> Third, unless humanity collectively works very hard to maintain a degree of simplicity and legibility in the overall structure of society*, this “alignment revolution” will greatly complexify our environment to a point of much greater incomprehensibility and illegibility than even today’s world. This, in turn, will impoverish humanity’s collective ability to keep abreast of important international developments, as well as our ability to hold the international economy accountable for maintaining our happiness and existence.
One approach to this problem is to work to make it more likely that AI systems can adequately represent human interests in understanding and intervening on the structure of society. But this seems to be a single/single alignment problem (to whatever extent that existing humans currently try to maintain and influence our social structure, such that impairing their ability to do so is problematic at all) which you aren’t excited about.
Yes, you’ve correctly anticipated my view on this. Thanks for the very thoughtful reading!
To elaborate: I claim “turning up the volume” on everyone’s individual agency (by augmenting them with user-aligned systems) does not automatically make society overall healthier and better able to survive, and in fact it might just hasten progress toward an unhealthy or destructive outcome. To me, the way to avoid this is not to make the aligned systems even more aligned with their users, but to start “aligning” them with the rest of society. “Aligning” with society doesn’t just mean “serving” society, it means “fitting into it”, which means the AI system needs to have a particular structure (not just a particular optimization objective) that makes it able to exist and function safely inside a larger society. The desired structure involves features like being transparent, legibly beneficial, and legibly fair. Without those aspects, I think your AI system introduces a bunch of political instability and competitive pressure into the world (e.g., fighting over disagreements about what it’s doing or whether it’s fair or whether it will be good), which I think by default turns up the knob on x-risk rather than turning it down. For a few stories somewhat-resembling this claim, see my next post:
Of course, if you make a super-aligned self-modifying AI, it might immediately self-modify so that its structure is more legibly beneficial and fair, because of the necessity (if I’m correct) of having that structure for benefitting society and therefore its creators/users. However, my preferred approach to building societally-compatible AI is not to make societally-incompatible AI systems and hope that they know their users “want” them to transform into more societally-compatible systems. I think we should build highly societally-compatible systems to begin with, not just because it seems broadly “healthier”, but because I think it’s necessary for getting existential risk down to tolerable levels like <3% or <1%. Moreover, because this view seems misunderstood by x-safety enthusiasts, I currently put the plurality of my existential-failure probability on outcomes arising from problems other than individual systems being misaligned (in terms of the objective) with the users or creators. Dafoe et al would call this “structural risk”, which I find to be a helpful framing that should be applied not only to the structure of society external to the AI system, but also the system’s internal structure.
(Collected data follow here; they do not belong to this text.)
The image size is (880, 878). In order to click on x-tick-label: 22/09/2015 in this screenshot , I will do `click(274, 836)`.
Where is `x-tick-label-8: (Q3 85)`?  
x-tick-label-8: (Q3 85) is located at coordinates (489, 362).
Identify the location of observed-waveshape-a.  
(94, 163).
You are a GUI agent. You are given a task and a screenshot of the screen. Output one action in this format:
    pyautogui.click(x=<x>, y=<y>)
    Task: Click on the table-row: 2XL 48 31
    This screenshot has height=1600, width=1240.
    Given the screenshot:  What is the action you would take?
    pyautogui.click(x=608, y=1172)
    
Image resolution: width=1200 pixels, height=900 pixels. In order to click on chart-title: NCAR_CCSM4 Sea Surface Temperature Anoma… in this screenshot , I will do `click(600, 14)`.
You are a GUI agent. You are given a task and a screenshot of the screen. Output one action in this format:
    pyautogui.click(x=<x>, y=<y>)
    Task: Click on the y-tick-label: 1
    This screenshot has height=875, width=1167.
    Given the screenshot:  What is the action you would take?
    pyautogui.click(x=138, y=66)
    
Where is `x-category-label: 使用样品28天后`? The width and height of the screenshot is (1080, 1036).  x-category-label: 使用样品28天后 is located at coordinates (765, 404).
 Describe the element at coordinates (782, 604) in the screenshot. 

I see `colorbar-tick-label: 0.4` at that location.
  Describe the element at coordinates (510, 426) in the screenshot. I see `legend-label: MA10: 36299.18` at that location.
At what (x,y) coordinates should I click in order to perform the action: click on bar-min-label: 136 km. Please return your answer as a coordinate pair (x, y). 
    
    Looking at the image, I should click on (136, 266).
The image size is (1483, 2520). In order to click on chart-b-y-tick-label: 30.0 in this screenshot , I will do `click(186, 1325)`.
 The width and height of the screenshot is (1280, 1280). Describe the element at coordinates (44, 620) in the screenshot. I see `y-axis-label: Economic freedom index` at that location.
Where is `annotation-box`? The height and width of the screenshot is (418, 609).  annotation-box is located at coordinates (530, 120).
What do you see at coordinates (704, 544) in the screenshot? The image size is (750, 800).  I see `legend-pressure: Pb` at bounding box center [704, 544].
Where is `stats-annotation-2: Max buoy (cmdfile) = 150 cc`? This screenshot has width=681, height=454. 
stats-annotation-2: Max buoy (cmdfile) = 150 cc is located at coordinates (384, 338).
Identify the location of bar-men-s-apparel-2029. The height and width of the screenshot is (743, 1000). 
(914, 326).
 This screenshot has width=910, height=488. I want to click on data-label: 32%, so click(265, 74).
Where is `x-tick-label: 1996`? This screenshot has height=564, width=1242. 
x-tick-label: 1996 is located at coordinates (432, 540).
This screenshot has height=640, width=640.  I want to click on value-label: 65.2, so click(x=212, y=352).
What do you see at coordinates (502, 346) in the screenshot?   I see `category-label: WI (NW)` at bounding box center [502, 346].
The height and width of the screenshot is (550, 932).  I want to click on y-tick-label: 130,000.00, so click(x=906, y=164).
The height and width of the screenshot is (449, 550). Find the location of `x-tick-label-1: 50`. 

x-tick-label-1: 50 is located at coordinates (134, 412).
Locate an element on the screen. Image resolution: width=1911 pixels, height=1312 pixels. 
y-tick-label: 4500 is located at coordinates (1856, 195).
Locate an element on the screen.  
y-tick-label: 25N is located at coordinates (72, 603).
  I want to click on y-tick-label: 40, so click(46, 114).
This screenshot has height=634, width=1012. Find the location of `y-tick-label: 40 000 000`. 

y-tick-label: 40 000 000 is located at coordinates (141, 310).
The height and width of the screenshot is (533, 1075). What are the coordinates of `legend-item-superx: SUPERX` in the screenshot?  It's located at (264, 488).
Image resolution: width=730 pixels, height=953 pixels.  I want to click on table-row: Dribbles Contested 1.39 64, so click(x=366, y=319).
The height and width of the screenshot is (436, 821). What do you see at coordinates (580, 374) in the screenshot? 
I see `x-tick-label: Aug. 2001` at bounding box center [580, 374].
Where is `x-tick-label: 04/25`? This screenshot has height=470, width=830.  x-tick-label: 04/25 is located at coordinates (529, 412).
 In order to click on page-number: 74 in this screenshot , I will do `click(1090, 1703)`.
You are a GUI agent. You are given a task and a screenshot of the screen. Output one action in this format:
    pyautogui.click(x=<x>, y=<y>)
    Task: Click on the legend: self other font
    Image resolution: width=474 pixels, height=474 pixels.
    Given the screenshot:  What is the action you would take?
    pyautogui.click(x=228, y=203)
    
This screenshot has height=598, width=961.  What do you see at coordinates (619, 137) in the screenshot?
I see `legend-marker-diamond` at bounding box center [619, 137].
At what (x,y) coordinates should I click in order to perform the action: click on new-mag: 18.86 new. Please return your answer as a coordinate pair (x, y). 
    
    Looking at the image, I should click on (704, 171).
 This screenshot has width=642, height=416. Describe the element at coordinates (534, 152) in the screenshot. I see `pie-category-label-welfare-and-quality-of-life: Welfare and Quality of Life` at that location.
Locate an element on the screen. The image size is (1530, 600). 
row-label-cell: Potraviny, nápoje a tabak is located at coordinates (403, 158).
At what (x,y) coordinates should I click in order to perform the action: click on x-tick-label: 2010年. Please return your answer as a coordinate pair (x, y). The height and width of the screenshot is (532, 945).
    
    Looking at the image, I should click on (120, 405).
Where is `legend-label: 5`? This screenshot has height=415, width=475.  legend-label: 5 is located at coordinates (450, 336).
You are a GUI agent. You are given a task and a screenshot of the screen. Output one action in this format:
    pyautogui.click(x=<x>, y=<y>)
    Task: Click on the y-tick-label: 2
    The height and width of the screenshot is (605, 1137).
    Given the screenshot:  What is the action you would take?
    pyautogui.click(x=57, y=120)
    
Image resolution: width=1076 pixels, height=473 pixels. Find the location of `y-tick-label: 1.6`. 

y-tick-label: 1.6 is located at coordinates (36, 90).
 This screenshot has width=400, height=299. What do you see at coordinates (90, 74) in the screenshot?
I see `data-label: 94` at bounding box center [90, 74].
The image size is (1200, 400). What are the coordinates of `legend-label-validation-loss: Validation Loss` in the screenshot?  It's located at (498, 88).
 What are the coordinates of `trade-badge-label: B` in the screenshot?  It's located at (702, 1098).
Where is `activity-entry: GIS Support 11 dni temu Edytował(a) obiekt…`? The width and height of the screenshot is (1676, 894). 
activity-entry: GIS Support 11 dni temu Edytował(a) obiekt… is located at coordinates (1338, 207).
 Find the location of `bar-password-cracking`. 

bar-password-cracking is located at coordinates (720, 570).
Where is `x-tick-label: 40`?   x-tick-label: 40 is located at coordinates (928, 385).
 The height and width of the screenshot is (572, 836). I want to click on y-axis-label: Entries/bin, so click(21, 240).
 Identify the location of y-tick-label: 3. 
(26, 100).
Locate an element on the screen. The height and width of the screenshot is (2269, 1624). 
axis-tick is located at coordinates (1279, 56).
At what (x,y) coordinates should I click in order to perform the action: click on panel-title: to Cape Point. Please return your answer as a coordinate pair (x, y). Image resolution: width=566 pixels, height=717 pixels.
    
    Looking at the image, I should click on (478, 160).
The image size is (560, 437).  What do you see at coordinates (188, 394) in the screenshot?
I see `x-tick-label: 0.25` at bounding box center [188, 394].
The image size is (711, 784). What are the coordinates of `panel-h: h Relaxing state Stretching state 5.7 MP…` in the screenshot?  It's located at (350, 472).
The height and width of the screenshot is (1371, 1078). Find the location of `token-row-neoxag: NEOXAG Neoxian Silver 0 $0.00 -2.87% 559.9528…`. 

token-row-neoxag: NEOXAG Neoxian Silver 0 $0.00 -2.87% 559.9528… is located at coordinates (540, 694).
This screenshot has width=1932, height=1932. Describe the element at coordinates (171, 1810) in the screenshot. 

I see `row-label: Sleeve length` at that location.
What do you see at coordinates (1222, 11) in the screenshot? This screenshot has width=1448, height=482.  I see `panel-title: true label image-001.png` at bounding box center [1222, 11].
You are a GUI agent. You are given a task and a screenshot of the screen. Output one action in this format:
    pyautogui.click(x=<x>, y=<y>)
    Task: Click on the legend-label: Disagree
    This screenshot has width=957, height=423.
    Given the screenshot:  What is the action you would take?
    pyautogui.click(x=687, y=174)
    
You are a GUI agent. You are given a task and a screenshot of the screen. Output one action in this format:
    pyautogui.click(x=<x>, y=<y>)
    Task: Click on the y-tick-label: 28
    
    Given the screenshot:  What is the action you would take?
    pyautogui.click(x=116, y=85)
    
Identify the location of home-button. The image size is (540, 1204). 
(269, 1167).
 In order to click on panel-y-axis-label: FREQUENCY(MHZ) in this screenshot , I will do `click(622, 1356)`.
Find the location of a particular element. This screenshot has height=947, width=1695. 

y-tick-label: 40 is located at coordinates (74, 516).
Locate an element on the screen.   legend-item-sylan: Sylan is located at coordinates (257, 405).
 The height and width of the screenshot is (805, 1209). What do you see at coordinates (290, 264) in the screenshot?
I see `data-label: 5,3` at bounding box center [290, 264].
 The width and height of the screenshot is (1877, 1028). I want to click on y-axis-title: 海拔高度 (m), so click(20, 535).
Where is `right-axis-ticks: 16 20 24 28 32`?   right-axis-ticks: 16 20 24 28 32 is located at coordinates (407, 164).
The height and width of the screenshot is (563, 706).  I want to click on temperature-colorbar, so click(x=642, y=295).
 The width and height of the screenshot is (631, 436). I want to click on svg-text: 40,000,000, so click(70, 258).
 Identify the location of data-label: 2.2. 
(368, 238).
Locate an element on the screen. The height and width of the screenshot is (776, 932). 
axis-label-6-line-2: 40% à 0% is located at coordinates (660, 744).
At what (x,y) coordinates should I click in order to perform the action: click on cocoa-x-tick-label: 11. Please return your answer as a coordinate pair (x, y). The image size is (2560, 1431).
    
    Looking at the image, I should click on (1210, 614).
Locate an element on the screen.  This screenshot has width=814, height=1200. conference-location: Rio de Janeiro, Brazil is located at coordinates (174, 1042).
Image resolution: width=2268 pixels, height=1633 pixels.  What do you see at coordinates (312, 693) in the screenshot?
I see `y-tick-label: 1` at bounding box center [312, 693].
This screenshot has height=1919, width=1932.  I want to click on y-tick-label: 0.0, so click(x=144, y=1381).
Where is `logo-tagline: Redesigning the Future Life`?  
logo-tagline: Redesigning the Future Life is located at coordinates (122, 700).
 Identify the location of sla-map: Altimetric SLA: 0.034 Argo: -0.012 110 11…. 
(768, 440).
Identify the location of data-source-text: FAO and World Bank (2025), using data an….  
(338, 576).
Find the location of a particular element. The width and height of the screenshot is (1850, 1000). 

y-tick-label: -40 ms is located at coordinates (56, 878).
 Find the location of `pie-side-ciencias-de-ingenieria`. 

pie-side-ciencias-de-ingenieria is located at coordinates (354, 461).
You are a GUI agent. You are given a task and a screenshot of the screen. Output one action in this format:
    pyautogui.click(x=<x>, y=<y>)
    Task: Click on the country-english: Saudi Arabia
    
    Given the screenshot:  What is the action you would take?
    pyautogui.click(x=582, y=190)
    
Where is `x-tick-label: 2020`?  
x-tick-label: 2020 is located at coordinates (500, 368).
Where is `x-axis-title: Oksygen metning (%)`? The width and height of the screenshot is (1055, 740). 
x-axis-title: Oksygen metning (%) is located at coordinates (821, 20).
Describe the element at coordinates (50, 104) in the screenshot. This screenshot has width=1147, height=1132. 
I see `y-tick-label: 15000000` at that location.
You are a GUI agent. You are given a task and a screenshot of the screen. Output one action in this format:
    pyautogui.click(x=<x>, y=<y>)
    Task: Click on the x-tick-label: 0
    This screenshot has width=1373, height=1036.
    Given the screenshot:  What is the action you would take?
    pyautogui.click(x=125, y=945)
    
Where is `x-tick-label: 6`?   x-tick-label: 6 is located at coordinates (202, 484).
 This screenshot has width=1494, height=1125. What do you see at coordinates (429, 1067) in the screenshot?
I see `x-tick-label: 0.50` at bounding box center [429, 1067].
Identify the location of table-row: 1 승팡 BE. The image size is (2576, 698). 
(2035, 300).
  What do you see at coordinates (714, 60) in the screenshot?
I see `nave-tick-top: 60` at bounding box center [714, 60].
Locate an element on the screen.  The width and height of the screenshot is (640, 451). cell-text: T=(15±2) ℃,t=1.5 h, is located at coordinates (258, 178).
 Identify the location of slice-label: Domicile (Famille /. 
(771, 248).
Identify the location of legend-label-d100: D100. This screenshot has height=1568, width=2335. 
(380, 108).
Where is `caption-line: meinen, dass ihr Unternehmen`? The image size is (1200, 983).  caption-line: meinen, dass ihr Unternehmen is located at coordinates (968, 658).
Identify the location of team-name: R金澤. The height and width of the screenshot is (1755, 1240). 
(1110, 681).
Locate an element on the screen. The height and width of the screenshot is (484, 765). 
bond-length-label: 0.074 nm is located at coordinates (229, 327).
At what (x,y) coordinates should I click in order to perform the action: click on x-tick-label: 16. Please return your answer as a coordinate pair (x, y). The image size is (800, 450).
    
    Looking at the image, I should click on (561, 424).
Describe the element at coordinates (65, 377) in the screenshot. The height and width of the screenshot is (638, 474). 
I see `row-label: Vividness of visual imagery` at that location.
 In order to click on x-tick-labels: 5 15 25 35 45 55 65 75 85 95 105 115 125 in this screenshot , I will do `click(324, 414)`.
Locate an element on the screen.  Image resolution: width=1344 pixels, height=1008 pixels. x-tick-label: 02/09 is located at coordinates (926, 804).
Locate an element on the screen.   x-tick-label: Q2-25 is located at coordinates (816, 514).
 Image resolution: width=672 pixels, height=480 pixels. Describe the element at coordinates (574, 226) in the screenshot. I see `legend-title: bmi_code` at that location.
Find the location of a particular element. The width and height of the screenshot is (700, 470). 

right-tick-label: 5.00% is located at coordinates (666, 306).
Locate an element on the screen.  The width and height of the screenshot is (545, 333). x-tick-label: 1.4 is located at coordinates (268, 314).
Yes, you’ve correctly anticipated my view on this. Thanks for the very thoughtful reading!
To elaborate: I claim “turning up the volume” on everyone’s individual agency (by augmenting them with user-aligned systems) does not automatically make society overall healthier and better able to survive, and in fact it might just hasten progress toward an unhealthy or destructive outcome. To me, the way to avoid this is not to make the aligned systems even more aligned with their users, but to start “aligning” them with the rest of society. “Aligning” with society doesn’t just mean “serving” society, it means “fitting into it”, which means the AI system needs to have a particular structure (not just a particular optimization objective) that makes it able to exist and function safely inside a larger society. The desired structure involves features like being transparent, legibly beneficial, and legibly fair. Without those aspects, I think your AI system introduces a bunch of political instability and competitive pressure into the world (e.g., fighting over disagreements about what it’s doing or whether it’s fair or whether it will be good), which I think by default turns up the knob on x-risk rather than turning it down. For a few stories somewhat-resembling this claim, see my next post:
https://www.alignmentforum.org/posts/LpM3EAakwYdS6aRKf/what-multipolar-failure-looks-like-and-robust-agent-agnostic
Of course, if you make a super-aligned self-modifying AI, it might immediately self-modify so that its structure is more legibly beneficial and fair, because of the necessity (if I’m correct) of having that structure for benefitting society and therefore its creators/users. However, my preferred approach to building societally-compatible AI is not to make societally-incompatible AI systems and hope that they know their users “want” them to transform into more societally-compatible systems. I think we should build highly societally-compatible systems to begin with, not just because it seems broadly “healthier”, but because I think it’s necessary for getting existential risk down to tolerable levels like <3% or <1%. Moreover, because this view seems misunderstood by x-safety enthusiasts, I currently put the plurality of my existential-failure probability on outcomes arising from problems other than individual systems being misaligned (in terms of the objective) with the users or creators. Dafoe et al would call this “structural risk”, which I find to be a helpful framing that should be applied not only to the structure of society external to the AI system, but also the system’s internal structure.